Grzanki z paluszkami krabowymi

Paluszki krabowe to produkt, po który na co dzień nie sięgam zbyt często. Po raz pierwszy wykorzystałam je do sałatki ryżowej z surimi. Wtedy udało mi się dostać jedynie ich mrożoną wersję, tym razem kupiłam te, które nie wymagają wcześniejszej obróbki cieplnej.

Powstała z nich pyszna pasta kanapkowa. Trochę żałuję, że paluszki surimi mają dość kiepski skład, bo pasta wyszła tak dobra, że z pewnością robiłabym ją częściej.

Pasta z paluszków krabowych gotowa była po kilku minutach. Podałam ją na podgrzanych na patelni grillowej kromkach chleba tostowego.

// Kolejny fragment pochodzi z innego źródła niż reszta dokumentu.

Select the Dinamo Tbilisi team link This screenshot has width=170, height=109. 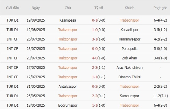click(x=129, y=77)
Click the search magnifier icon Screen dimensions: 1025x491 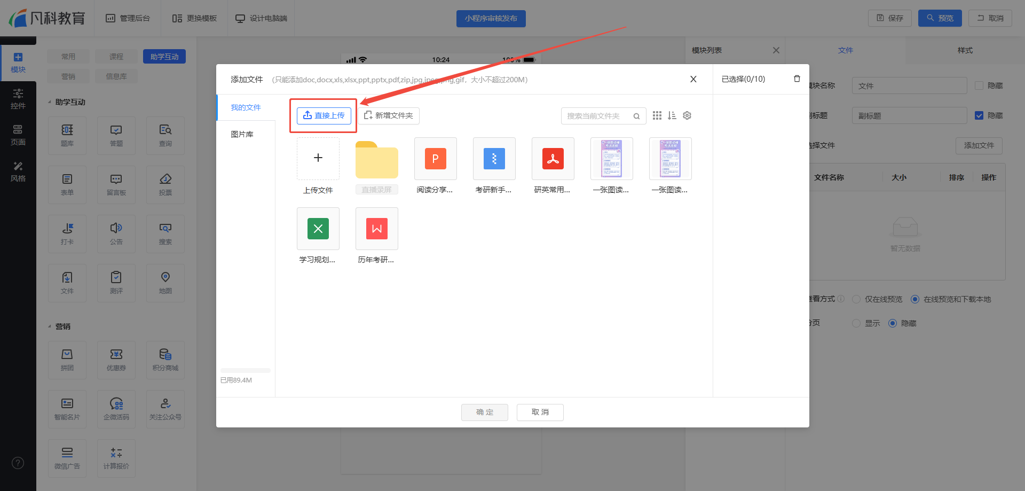[x=636, y=116]
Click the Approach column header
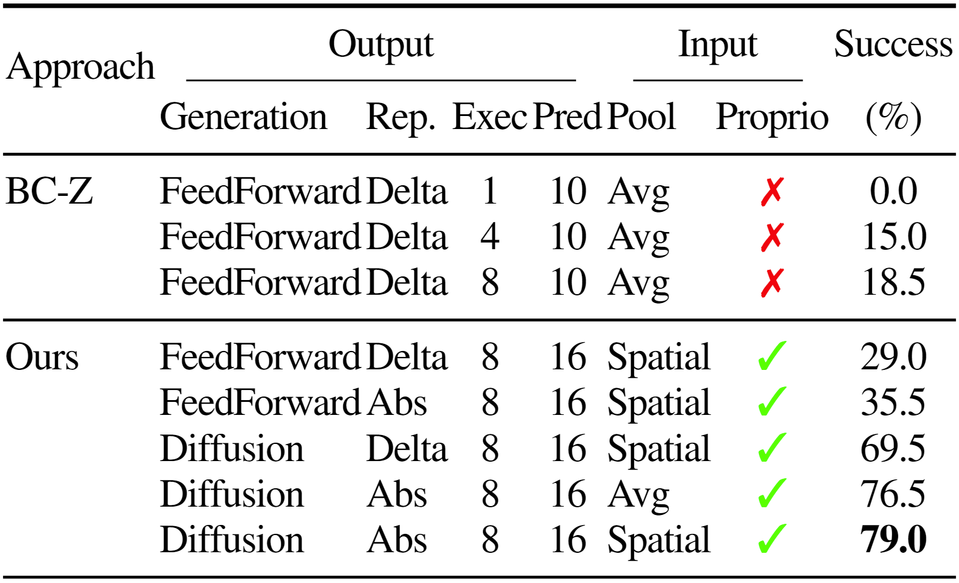Image resolution: width=959 pixels, height=583 pixels. pos(81,67)
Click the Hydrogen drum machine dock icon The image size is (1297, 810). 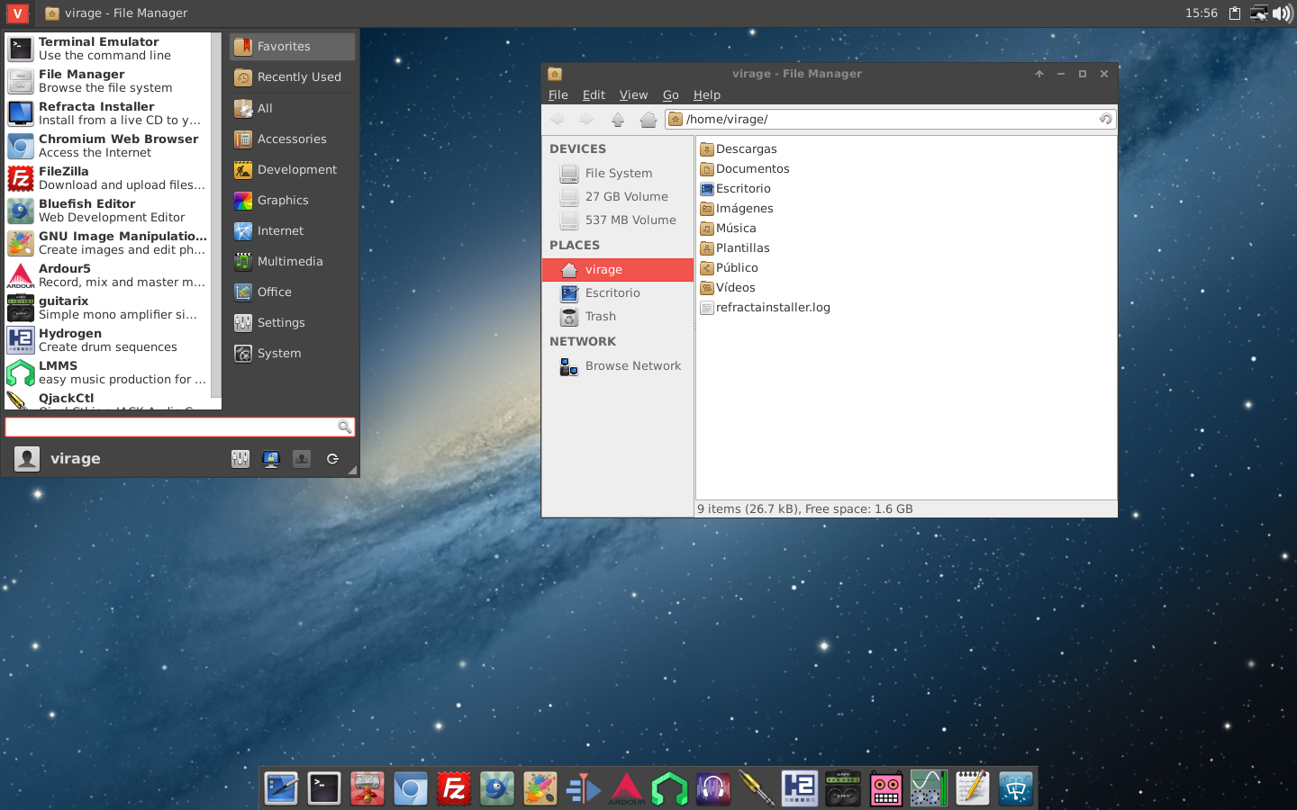point(800,789)
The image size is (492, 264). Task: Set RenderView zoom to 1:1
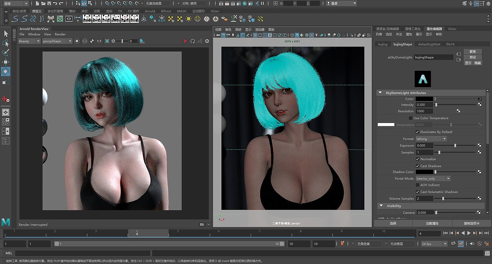coord(99,41)

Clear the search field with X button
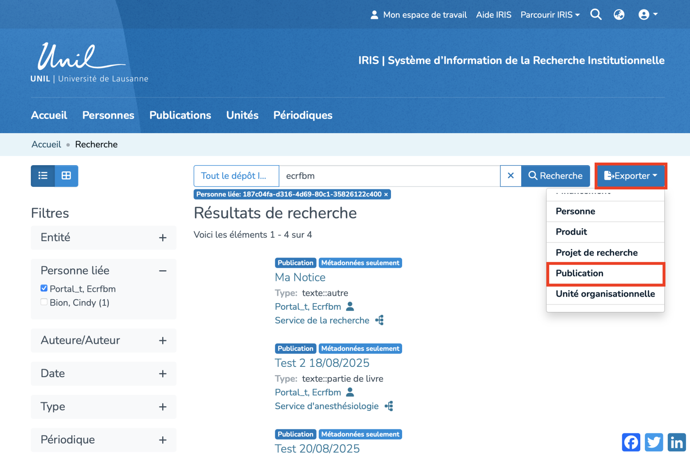click(511, 176)
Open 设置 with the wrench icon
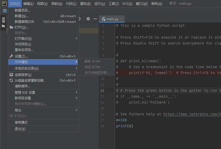 pos(21,56)
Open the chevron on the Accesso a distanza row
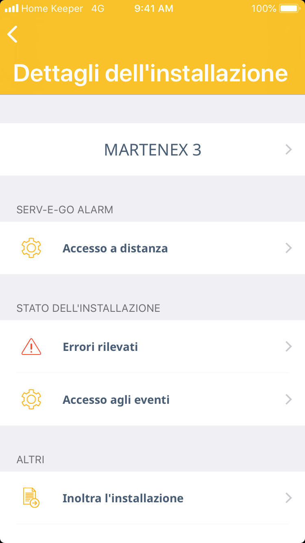305x543 pixels. (x=289, y=248)
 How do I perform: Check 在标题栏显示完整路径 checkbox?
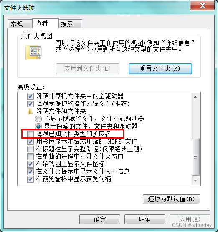[x=30, y=149]

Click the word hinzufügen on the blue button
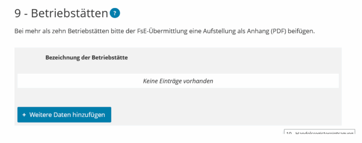coord(88,115)
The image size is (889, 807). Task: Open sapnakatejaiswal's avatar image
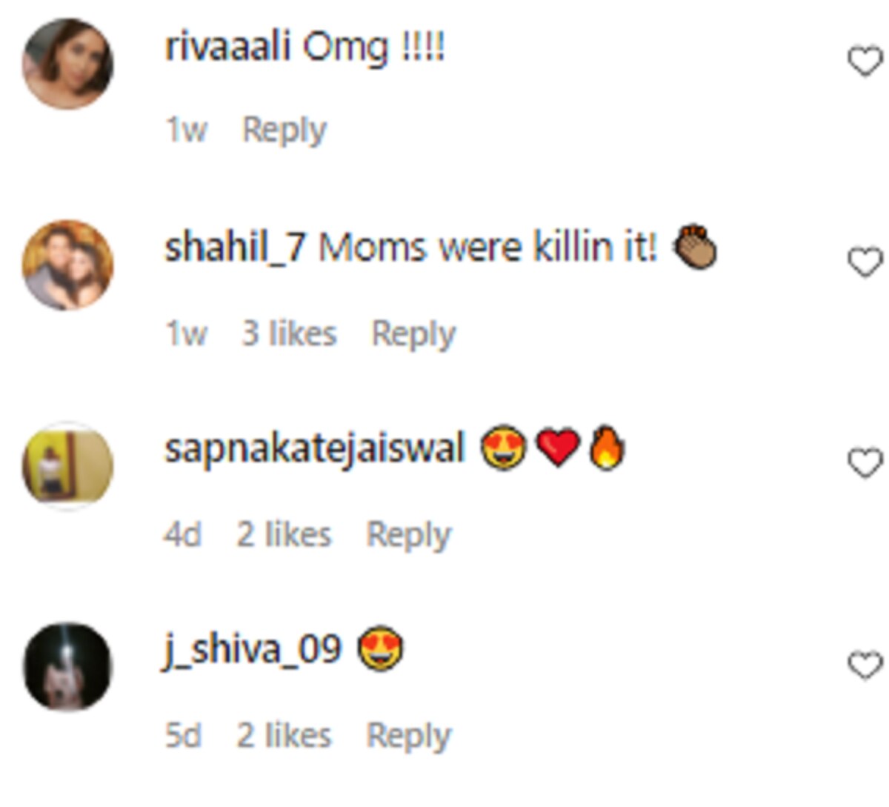68,466
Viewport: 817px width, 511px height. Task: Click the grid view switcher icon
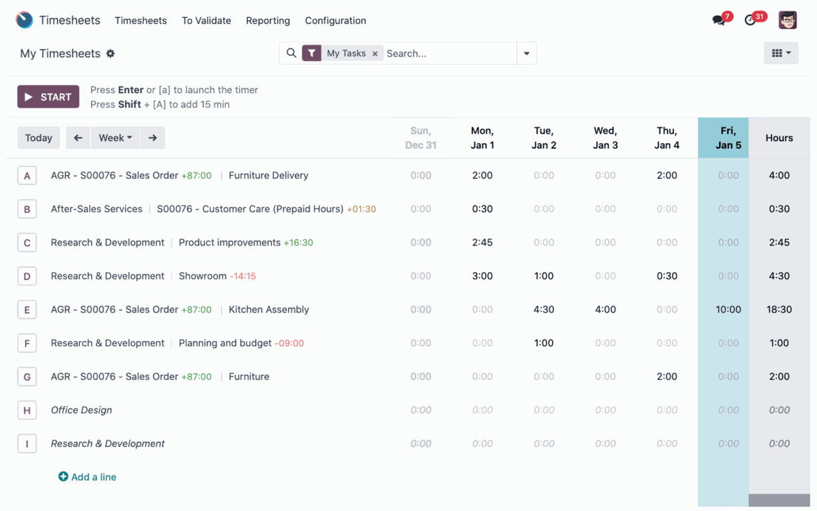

  • 200 g paluszków krabowych
  • 1/2 małej cebuli (około 30 g)
  • 2 łyżki majonezu
  • 1 łyżeczka soku z cytryny
  • 2 łyżki posiekanej natki lub dymki (szczypiorku)
  • kilka kromek chleba tostowego (około 6-8 sztuk, w zależności od tego jak dużo nałożymy na nie pasty)
  • szczypta (!) soli i pieprzu do smaku

Paluszki krabowe oraz cebulę siekamy w rozdrabniaczu do warzyw (lub bardzo drobno kroimy). Dodajemy majonez oraz posiekaną zieleninę. Skrapiamy sokiem z cytryny. Doprawiamy do smaku szczyptą soli i pieprzu.

Chleb tostowy rumienimy na patelni grillowej z obu stron. Wykładamy na niego przygotowaną pastę (po 1 łyżce).